The source about Saint-Just's terrorisation and execution of the artillery captain that is cited the most is from Soult’s memoirs (1854). Writers, including Colonel Phipps, use this source verbatim without questioning it, because Saint-Just and all the representatives were obviously Stupid Civilians who thought that any incompletion of their orders amounted to betrayal:
It was above all the siege division which deployed with activity before Charleroi. The colonel Marescot directed the engineering operations, under the eyes of Generals Jourdan and Hatry; we had a sufficient artilery crew, and the representatives Saint-Just and Lebas stood at the foot of the trench to speed up the work. One day, they visited the site of a battery that had just been marked out: "At what time will it be finished?" asked Saint-Just of the captain responsible for having it executed. "That depends on the number of workers that I will be given; but we will work relentlessly," responded the officer. "If tomorrow, at six o'clock, she is not ready to fire, your head will fall off!..." In this short time, it was impossible for the work to be completed; even though as many men were put there as the space could contain. It was not entirely finished when the fatal hour struck; Saint-Just kept his horrible promise: the artillery captain was immediately arrested and sent to his death, because the scaffold marched in the wake of the ferocious representatives. (pp. 156-157)
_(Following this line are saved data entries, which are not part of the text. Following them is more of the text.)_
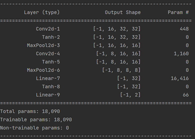Click the "Param #" column header
This screenshot has width=195, height=139.
(x=178, y=12)
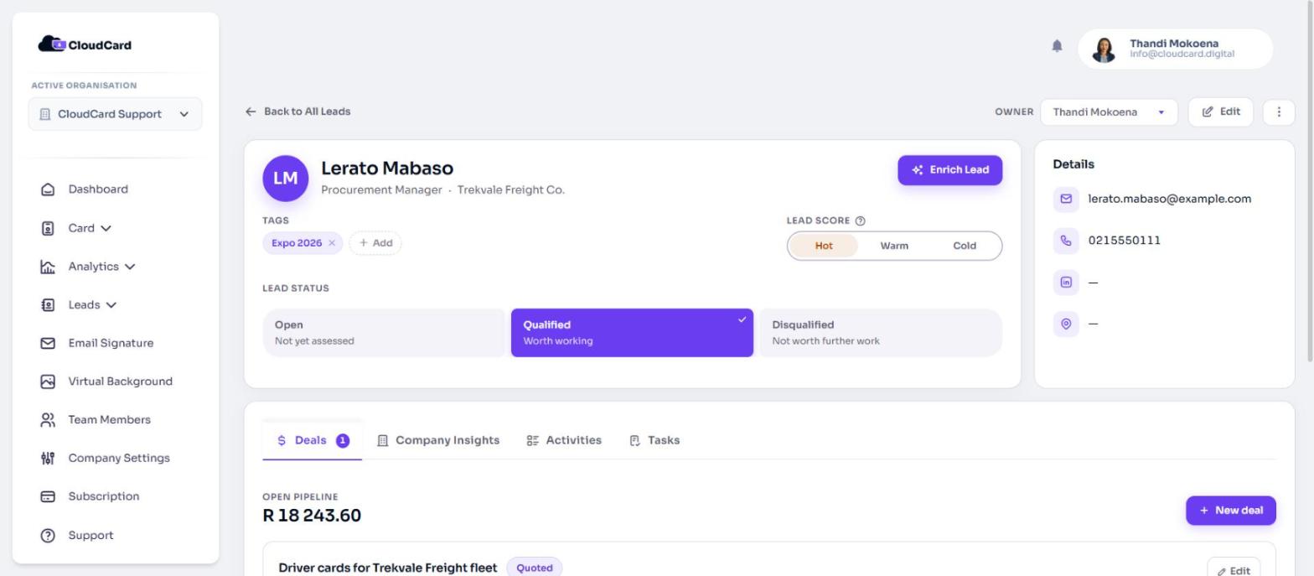Click the location pin icon in Details
This screenshot has height=576, width=1314.
click(1066, 324)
Saint-Just, in Soult's depiction, is the proper Archangel of Death, guillotining everything that stands in his path. In portraying Saint-Just thus, Soult criticizes the representatives' murder of an innocent man. Worse, he depicts representatives as civilians that can only stand around instead of hardworking soldiers bringing the siege to fruition, making their commands unjustified. Soult condemns the fact that a civilian's word could be the injust law that separated soldiers from life or death.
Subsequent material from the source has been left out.